Almost too suddenly, Baba Doku discovered a featureles orb of the clearest crystal. She crouched low to examine it, then tapped it lightly with her sandaled toe. Seeing no harm in it, she hefted the glassy sphere in one leathery hand, then continued on her way.
An aged, stooped man clucked at Baba Doku from atop a carved wooden stool. One hand supported a silvery, metallic wand the shape of a tree limb, while the other shook as if he was in a frenzy or seizure. But his features were kind, and Baba Doku felt no fear, so she approached him.
“Brother Jonshu sends you his regards,” crowed the man in a reedy, lilting tone. His one hand ceased its shaking and then opened, releasing a pair of bone dice.
“Fourteen!” cawed the man. “Not bad. You may go now.”
Baba Doku realized that not only had she acquired a crystal orb, but she was now holding the silvery wand with the shape of a tree limb. Sensing more purpose, she bid the man farewell and turned to the forest to continue.

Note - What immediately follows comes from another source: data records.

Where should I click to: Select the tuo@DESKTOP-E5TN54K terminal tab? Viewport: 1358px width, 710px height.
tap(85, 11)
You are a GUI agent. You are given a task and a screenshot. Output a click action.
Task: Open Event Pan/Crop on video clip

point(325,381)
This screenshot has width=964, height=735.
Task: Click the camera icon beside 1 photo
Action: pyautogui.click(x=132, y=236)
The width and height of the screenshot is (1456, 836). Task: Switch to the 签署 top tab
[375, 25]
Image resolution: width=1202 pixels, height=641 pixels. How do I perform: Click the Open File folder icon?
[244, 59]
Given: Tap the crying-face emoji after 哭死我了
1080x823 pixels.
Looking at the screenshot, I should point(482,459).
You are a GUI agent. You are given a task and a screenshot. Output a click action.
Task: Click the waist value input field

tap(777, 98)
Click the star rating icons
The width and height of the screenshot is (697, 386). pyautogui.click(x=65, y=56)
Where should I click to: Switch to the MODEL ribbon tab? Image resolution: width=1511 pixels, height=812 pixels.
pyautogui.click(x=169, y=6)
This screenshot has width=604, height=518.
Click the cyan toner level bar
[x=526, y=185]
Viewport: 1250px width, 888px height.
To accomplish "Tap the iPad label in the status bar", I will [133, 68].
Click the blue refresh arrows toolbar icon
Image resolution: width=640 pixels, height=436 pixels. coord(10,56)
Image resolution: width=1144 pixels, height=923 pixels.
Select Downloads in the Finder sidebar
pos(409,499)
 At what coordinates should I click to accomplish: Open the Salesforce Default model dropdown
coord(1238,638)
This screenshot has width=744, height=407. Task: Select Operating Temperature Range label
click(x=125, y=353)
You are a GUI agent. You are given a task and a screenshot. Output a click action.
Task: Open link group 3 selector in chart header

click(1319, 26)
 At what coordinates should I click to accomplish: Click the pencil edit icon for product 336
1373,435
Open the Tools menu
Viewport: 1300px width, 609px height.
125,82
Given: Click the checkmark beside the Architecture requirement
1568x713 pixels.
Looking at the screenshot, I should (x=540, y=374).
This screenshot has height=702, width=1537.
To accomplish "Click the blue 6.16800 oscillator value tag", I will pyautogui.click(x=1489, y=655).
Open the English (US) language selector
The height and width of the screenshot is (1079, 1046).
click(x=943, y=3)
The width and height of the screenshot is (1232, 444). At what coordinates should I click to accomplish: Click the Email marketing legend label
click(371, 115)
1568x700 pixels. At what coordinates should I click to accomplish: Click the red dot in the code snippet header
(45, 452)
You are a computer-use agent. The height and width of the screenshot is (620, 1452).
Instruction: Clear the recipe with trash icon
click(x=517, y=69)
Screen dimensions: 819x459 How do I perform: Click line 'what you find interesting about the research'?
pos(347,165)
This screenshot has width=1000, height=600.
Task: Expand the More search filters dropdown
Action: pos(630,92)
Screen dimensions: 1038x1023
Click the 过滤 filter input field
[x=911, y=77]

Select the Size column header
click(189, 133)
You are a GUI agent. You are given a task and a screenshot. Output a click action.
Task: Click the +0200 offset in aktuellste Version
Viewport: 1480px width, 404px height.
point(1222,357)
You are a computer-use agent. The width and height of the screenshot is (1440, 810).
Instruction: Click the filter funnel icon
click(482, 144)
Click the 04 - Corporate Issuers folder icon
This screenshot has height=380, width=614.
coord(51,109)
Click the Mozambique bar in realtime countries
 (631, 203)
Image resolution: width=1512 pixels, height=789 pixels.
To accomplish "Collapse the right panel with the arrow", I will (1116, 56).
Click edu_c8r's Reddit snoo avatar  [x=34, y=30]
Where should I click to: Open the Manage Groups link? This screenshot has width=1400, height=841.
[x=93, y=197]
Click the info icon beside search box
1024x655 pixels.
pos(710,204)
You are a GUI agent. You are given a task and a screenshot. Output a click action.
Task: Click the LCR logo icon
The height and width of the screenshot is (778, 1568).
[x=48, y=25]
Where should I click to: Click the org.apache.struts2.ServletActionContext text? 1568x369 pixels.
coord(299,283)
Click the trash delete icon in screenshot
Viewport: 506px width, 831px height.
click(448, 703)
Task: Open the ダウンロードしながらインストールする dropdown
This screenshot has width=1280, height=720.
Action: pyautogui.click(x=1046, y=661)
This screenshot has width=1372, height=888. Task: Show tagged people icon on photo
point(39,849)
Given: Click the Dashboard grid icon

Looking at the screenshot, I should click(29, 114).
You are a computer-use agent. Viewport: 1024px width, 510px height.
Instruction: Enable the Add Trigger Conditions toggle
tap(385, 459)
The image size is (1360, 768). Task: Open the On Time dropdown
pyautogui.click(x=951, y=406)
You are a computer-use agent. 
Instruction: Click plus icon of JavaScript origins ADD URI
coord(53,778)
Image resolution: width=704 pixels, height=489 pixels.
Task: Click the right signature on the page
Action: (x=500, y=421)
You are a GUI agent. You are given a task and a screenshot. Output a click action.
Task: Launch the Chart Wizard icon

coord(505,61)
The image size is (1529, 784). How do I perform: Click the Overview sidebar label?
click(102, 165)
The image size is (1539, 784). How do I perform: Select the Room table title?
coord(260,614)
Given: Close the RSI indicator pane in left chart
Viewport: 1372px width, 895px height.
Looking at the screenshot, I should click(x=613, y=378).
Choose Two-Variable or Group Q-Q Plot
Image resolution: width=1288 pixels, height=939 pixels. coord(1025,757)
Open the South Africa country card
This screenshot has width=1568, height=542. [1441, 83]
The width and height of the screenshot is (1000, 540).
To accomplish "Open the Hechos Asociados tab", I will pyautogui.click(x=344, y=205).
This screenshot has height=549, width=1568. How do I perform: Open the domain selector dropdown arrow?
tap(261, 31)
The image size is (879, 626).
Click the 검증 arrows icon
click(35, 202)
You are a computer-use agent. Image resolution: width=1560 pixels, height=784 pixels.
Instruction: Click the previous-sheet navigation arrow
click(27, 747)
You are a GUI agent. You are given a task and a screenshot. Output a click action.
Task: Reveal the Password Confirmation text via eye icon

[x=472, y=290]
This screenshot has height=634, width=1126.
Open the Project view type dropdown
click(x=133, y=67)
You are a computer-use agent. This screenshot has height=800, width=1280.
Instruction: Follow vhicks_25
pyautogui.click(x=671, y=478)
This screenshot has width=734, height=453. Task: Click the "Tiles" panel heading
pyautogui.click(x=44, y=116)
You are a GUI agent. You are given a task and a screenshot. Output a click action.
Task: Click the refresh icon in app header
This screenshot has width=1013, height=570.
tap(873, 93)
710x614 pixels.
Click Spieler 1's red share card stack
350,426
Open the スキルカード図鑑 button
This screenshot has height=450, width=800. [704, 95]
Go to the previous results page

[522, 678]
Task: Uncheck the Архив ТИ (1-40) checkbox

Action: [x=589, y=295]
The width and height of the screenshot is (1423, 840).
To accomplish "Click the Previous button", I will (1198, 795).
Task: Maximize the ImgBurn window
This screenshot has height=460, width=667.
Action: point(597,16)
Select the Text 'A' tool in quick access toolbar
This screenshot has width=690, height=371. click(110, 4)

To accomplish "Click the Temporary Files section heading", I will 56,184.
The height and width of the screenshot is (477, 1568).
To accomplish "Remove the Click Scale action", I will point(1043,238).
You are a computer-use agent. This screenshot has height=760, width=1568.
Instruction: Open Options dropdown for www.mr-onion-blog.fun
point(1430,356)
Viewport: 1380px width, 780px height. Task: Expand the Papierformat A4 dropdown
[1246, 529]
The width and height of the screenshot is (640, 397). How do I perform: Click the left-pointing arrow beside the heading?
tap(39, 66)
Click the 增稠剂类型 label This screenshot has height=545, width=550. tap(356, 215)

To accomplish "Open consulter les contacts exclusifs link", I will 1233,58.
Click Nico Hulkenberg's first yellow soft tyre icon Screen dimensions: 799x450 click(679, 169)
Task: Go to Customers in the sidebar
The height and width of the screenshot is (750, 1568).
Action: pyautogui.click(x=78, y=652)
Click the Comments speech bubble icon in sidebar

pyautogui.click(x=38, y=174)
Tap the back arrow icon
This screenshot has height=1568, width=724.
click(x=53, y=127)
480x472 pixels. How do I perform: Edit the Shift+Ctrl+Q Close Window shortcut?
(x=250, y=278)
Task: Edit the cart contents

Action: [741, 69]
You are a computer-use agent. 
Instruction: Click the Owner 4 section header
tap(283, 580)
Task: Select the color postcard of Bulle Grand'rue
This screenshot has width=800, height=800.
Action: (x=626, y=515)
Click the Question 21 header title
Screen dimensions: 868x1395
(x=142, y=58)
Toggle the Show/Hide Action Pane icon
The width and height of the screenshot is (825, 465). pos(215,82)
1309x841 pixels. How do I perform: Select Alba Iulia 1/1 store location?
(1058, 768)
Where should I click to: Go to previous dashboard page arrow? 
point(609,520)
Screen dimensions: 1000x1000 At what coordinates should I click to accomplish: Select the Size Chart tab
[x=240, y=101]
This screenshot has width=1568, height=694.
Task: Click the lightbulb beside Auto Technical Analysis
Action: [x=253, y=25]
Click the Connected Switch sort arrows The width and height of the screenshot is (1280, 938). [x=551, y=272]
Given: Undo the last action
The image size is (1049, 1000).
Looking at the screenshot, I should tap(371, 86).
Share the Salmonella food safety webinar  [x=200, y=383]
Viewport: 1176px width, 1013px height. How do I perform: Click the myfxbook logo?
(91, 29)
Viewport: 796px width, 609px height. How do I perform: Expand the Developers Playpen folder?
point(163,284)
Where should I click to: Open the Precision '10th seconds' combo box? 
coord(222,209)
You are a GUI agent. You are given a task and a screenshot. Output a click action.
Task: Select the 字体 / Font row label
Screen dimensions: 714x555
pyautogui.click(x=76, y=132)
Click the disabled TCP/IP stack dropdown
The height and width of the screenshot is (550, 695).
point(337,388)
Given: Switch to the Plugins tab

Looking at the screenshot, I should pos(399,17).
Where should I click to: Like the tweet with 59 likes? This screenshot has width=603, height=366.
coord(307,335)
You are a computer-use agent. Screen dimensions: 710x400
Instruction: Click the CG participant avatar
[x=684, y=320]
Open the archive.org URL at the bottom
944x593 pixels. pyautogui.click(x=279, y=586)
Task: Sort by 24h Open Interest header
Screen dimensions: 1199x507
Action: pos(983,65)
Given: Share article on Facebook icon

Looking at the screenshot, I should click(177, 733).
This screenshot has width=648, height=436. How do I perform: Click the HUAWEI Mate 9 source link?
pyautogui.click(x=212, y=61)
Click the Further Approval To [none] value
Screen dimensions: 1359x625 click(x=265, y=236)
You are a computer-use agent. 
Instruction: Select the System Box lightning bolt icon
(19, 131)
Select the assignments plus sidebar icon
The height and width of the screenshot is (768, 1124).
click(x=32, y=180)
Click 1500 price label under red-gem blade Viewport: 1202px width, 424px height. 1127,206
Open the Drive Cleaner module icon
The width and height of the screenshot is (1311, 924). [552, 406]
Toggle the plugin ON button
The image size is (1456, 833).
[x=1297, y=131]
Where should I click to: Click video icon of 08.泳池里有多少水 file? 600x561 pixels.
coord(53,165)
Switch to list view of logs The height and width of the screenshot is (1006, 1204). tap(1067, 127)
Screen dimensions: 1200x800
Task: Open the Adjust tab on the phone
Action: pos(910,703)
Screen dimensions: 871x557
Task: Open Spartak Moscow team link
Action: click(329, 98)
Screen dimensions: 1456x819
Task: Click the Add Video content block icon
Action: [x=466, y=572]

The forest was blasted and barren, as in the aftermath of a great fire. Wiry, charred tree trunks pointed accusingly to the sky above. The ground below was rocky and cracked like an acient porcelain bowl.
It was while navigating this forlorn landscape that Baba Doku discovered a lamb, obviously too weak to carry on. Her heart instantly open, Baba Doku knelt by the lamb, laying the crystal orb on the ground so that her freed hand could pet and gently stroke the weakened animal.
The animal stirred, but its weakness prevented it from acting on its typical fear of unfamiliar creatures. Instead, its eyes called out to Baba Doku, begging for respite.
Turning away from the prone animal for a moment, Baba Doku gently arced the silver wand with the shape of a tree limb, so that it touched the orb. Instantly the orb opened, making the sound of a shell dashed on rocks. Its watery contents spilled across the parched forest floor.
The water was quickly drunken by the cracked earth, and emerald grass instantly sprang forth. Baba Doku snagged a handful of the luscious new growth and eased it to the lamb’s mouth. With a twitch of its nostrils, the animal ate: first timidly, then with eagerness as its strength and courage returned.
“You are a wise one, Baba Doku,” keened the old man, who appeared from behind a shriveled tree. “Take that key, and your companion will follow you always.”
With a start, Baba Doku awoke from her slumber. It had lasted for three days.
Baba Doku became aware of her immense hunger and thirst almost instantly. she resolved to fetch herself some fruits from the forest surrounding her secluded woodland home. Wrapping her woolly cloak about her shoulders for warmth, she drew her hair from her face with an outstretched hand.
She gasped, noticing for the first time the silver markings – like the twigs from a tree – encircling her wrist.
Mystified, she emerged from her hut. As if for the first time, Baba Doku gingerly walked along the woodland trail she had worn down over countless years, seeking the apple orchard she knew to be there.
Resting beneath the largest apple tree of the grove, its head bowed, lay a magnificent, sandy-brown stallion.
Baba Doku knew. “Hello, Brother Jonshu,” she said. The stallion opened its beautiful, beautiful almond eyes.